Aan dit nummer werkten o.m. mede:
gerard den brabander. (Zie het februari-nummer; de bundel Gespleten vuur is inmiddels verschenen).
j. greshoff. Geb. 1888. Sinds de uitgave van zijn Verzameld werk in vijf delen (1948-1950) verschenen van zijn hand de volgende prozabundels: Mijn vriend Coster (1949), Marnix Gijsen (1955; met René Goris), Volière (1956), Bric à brac (1957), Janee (1958), Menagerie (1958) en Pluis en niet pluis; de zes en zeven kruisjes (1958). Voor verdere gegevens zie het april-nummer (aforismen) en het mei-nummer (gedichten).
catharina kortebos.
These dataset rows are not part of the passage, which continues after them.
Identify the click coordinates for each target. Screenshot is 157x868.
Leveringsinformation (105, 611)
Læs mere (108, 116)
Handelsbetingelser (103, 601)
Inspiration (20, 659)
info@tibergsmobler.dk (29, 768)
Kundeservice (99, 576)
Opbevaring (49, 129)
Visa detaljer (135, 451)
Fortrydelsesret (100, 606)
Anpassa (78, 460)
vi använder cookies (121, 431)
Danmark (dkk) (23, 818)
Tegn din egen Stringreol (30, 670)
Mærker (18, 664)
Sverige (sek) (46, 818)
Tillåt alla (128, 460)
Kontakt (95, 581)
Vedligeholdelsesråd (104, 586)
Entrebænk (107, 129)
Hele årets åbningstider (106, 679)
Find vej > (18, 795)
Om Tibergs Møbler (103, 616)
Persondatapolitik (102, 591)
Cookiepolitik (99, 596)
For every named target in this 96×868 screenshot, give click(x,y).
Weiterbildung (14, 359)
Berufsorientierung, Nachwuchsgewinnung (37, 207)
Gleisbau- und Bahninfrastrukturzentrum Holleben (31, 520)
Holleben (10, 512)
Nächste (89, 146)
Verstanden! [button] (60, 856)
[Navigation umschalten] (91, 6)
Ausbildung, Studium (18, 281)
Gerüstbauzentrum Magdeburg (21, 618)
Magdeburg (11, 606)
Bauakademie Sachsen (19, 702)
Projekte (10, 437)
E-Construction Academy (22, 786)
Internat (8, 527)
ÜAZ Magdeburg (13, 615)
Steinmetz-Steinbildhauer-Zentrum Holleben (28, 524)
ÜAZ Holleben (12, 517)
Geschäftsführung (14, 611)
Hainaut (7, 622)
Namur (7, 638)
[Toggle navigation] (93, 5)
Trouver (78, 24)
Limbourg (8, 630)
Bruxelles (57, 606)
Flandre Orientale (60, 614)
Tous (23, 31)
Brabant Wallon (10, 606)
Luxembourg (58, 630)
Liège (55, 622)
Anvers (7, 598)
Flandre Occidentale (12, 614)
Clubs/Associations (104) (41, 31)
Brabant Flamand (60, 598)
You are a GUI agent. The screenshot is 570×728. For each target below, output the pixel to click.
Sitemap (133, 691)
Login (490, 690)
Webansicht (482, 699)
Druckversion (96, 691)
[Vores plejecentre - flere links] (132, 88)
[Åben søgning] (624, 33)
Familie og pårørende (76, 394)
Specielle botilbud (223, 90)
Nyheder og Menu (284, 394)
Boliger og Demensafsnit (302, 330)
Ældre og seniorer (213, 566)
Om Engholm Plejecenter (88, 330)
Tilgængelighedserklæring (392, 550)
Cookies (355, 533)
Geb. 1916. Na het gymnasium te hebben afgelopen studeerde zij cello aan het Conservatorium te Amsterdam. Was o.a. lerares aan de Volksmuziekschool aldaar. Aan muzikale werkzaamheden kwam door huwelijk en moederschap voorlopig, door debuut als dichteres voorgoed een einde. Publiceerde Teken van leven (1958).
th.g. sinnige. Geb. 1920. Studeerde klassieke letteren te Nijmegen tot 1947, met onderbreking in de oorlogsjaren 1942-1945. Gaf daarna vier jaar les aan het Montessori-lyceum te De Bilt, en is sinds 1951 verbonden aan het lyceum voor meisjes ‘O.L. Vrouw ter Eem’ te Amersfoort als docent voor klassieke talen en oude geschiedenis. Vertalingen van zijn hand uit Unamuno's El Cristo de Velázquez verschenen in Dietsche Warande en Belfort van maart 1959.